▶ **Esercizio breve 1**:
Restituisci il passo dell'estratto sulle unioni gay in Europa da "In Germania all’analogo" a "congiunta per i gay.", copiandolo senza alcuna modifica.
▶ **Esercizio breve 2**:
Elenca, nell'ordine in cui compaiono, gli anni citati nella sezione dell'estratto sulle unioni gay in Europa dedicata alla Germania.
▶ **Esercizio breve 3**:
Prosegui l'estratto sulle unioni gay in Europa a partire dal punto in cui si interrompe.

▶ **Estratto fornito**:
%%

DANIMARCA, DALLA CADUTA DEL MURO, ALLE UNIONI GAY

La Danimarca, la prima nazione europea ad aver introdotto le “nozze gay”, a neanche Muro di Berlino abbattuto (l’ha fatto con le «unioni registrate» del 1989), legalizzando per prima le unioni tra persone dello stesso sesso, è poco dopo passata a consentire l’adozione ai single e, infine, ha “finalizzato” il tutto estendendola alle coppie dello stesso sesso “riconosciute” dallo Stato. Nel 2006, quindi, i danesi hanno esteso anche l’accesso alla fecondazione artificiale eterologa alle donne lesbiche, sia single che in coppia. L’ultimo passaggio nel 2010, con la possibilità anche dell’adozione congiunta, cioè quella classica (non più solo del figliastro), per le «unioni registrate», comprese quelle omosessuali.

GERMANIA, IL GAY-FRIENDLY PER VIA GIUDIZIARIA

In Germania all’analogo esito delle adozioni di bambini a coppie gay si è arrivati per via giudiziaria. Nel 2001 furono approvate le “unioni civili”, senza prevedere una totale equiparazione al matrimonio. Nel 2004 ai partners delle “convivenze registrate” sono stati quindi attribuiti altri diritti e doveri (quasi tutti) propri dei coniugi, compresa la possibilità della «stepchild adoption». Nel 2013 la Corte costituzionale ha poi dichiarato illegittima l’esclusione del figlio adottivo dall’adozione del figliastro (in Germania l’adozione è permessa ai single) e, sulla sua scia, la Consulta austriaca ha dichiarato incostituzionale (nel gennaio 2015) il divieto di adozione congiunta per i gay.

I DIECI ANNI DELLE “CIVIL PARTNERSHIP” BRITANNICHE

Il riconoscimento delle coppie gay nel Regno Unito è arrivato oltre dieci anni fa con le «civil partnership» (analoghe alle Unioni civili) del 2005 poi trasformate in “matrimonio egualitario” nel 2013. Ma le adozioni gay esistevano da prima, perché introdotte fin dal 2002.

FRANCIA: PRIMA FIGLI AI SINGLE, POI ADOZIONI GAY

In Francia il riconoscimento delle unioni gay è arrivato prima della possibilità di adottare, con i Pacs del 1999. Per il via libera alle adozioni da parte delle coppie omosessuali c’è voluta una lunga battaglia legale che l’ha fatta introdurre grazie anche all’intervento della Corte europea dei diritti umani (Cedu) che, nel 2008, ha concesso di adottare a una donna lesbica francese. Poi nel 2013 il matrimonio “per tutti” voluto dalla (oggi “dimissionata”) ministra Taubira ha aperto anche all’adozione congiunta per le coppie gay e a quella co-parentale.

%%

Dati per individuare bersagli visibili:
%%

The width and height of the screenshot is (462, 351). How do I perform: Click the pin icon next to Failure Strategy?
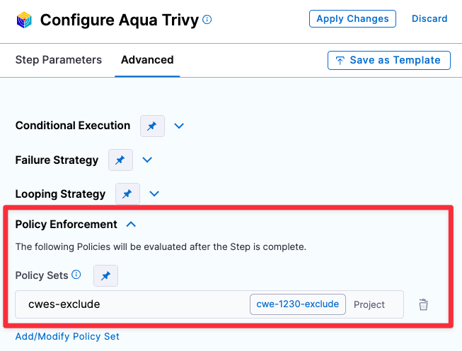click(120, 160)
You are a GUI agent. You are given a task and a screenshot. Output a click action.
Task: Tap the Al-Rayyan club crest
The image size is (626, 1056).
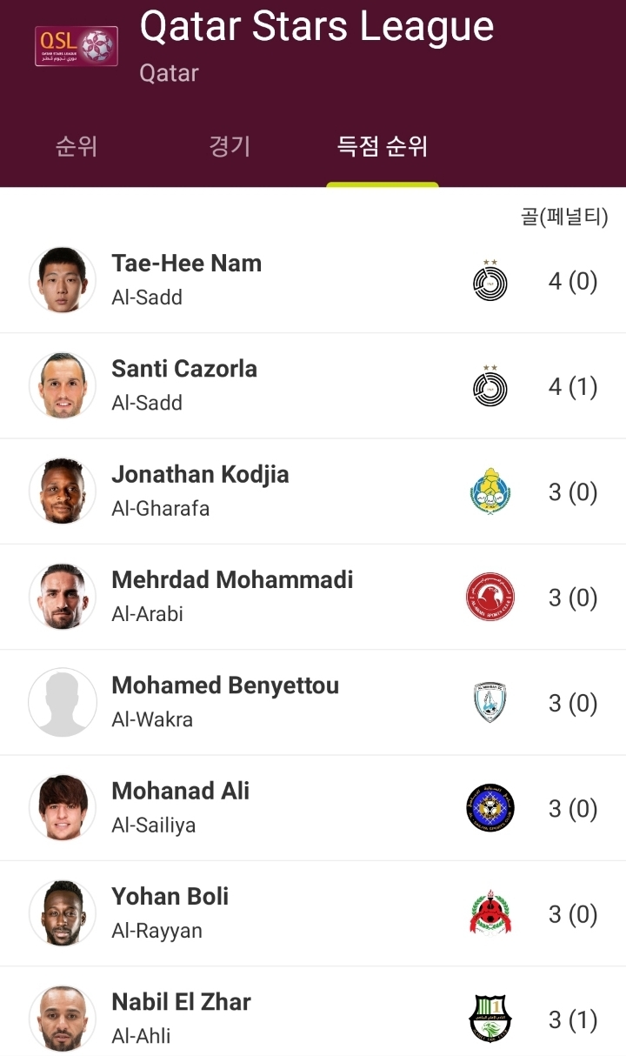490,913
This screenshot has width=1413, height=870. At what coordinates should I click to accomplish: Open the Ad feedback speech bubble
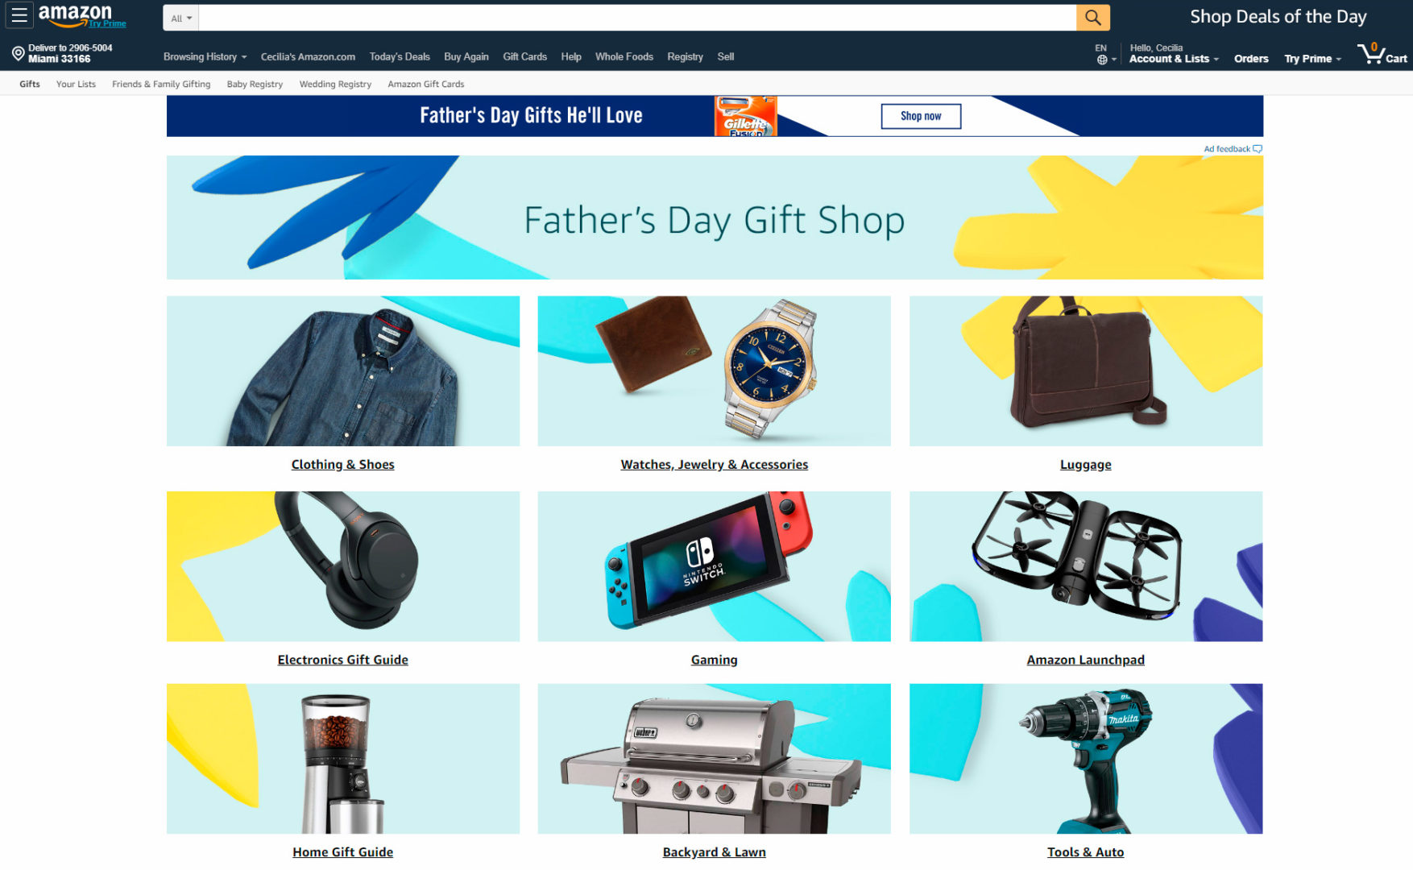tap(1258, 149)
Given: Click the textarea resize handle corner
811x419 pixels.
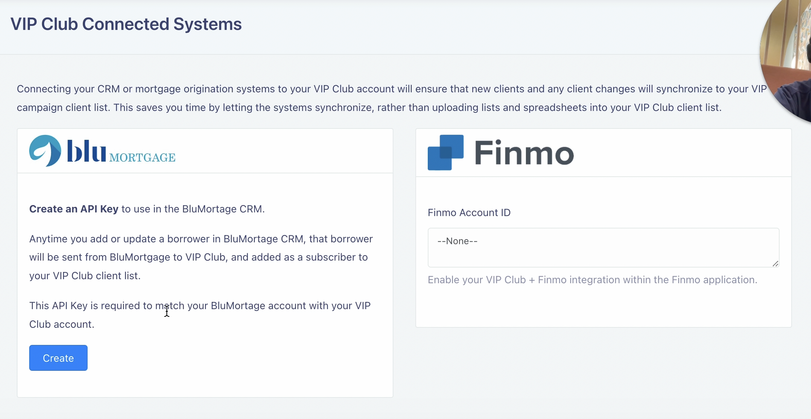Looking at the screenshot, I should click(x=775, y=264).
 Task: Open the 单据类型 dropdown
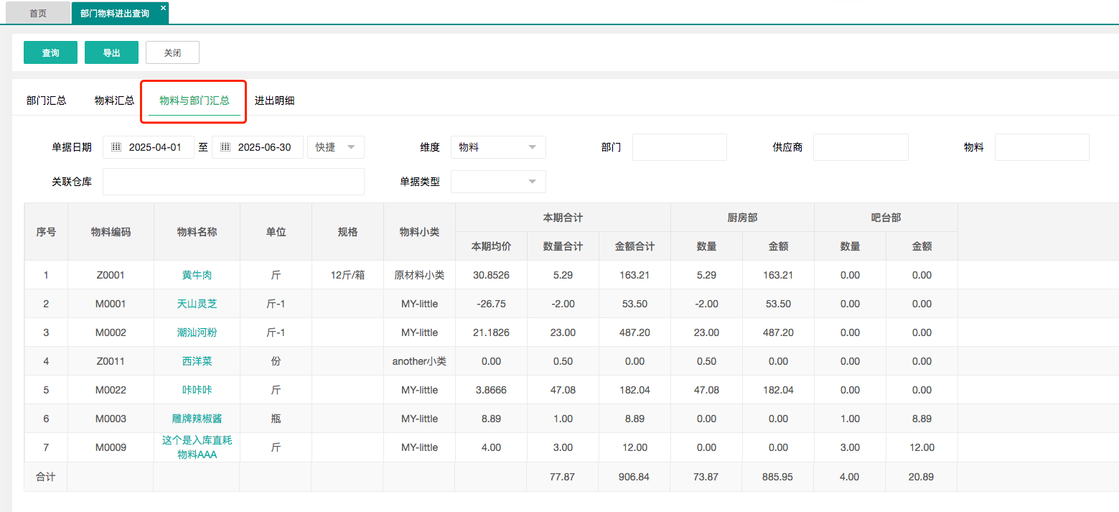[x=498, y=182]
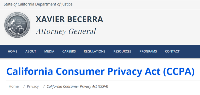
Task: Follow the Privacy breadcrumb link
Action: click(x=33, y=86)
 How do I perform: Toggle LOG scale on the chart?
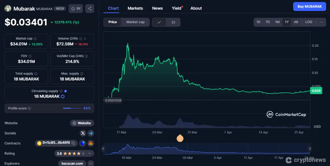[x=309, y=22]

%%

▶ **Risposta 1**:
In Germania all’analogo esito delle adozioni di bambini a coppie gay si è arrivati per via giudiziaria. Nel 2001 furono approvate le “unioni civili”, senza prevedere una totale equiparazione al matrimonio. Nel 2004 ai partners delle “convivenze registrate” sono stati quindi attribuiti altri diritti e doveri (quasi tutti) propri dei coniugi, compresa la possibilità della «stepchild adoption». Nel 2013 la Corte costituzionale ha poi dichiarato illegittima l’esclusione del figlio adottivo dall’adozione del figliastro (in Germania l’adozione è permessa ai single) e, sulla sua scia, la Consulta austriaca ha dichiarato incostituzionale (nel gennaio 2015) il divieto di adozione congiunta per i gay.

▶ **Risposta 2**:
2001, 2004, 2013, 2015

▶ **Risposta 3**:
PORTOGALLO: ULTIMO ARRIVATO UE CON ADOZIONE GAY

Mercoledì scorso c’è stato il via libera in Portogallo alle adozioni per le coppie omosessuali, con il voto del Parlamento di revoca del veto precedentemente apposto dal presidente della Repubblica Aníbal Cavaco Silva sulla legge che legalizzava appunto stepchild adoption e adozioni congiunte per i gay. La legge, che ha ottenuto i 137 voti a favore quasi esclusivamente da parte di esponenti dei partiti delle sinistre di vario colore, dal “Bloco de esquerda” al partito socialista, dal Partito comunista portoghese ai Verdi ed al “Pan” (quelli necessari a superare il veto presidenziale erano minimo 116), impone ore al Capo dello Stato di firmare entro otto giorni la legge votata a novembre che legalizza le adozioni gay (sia la congiunta che la «stepchild adoption»). Un iter opposto a quello della vicina Spagna, dove alcune regioni autonome riconoscevano coppie e genitori gay già negli anni 1990 e dove con le nozze gay sono arrivate anche adozioni congiunte, «stepchild» e, per le coppie lesbiche, l’accesso all’eterologa.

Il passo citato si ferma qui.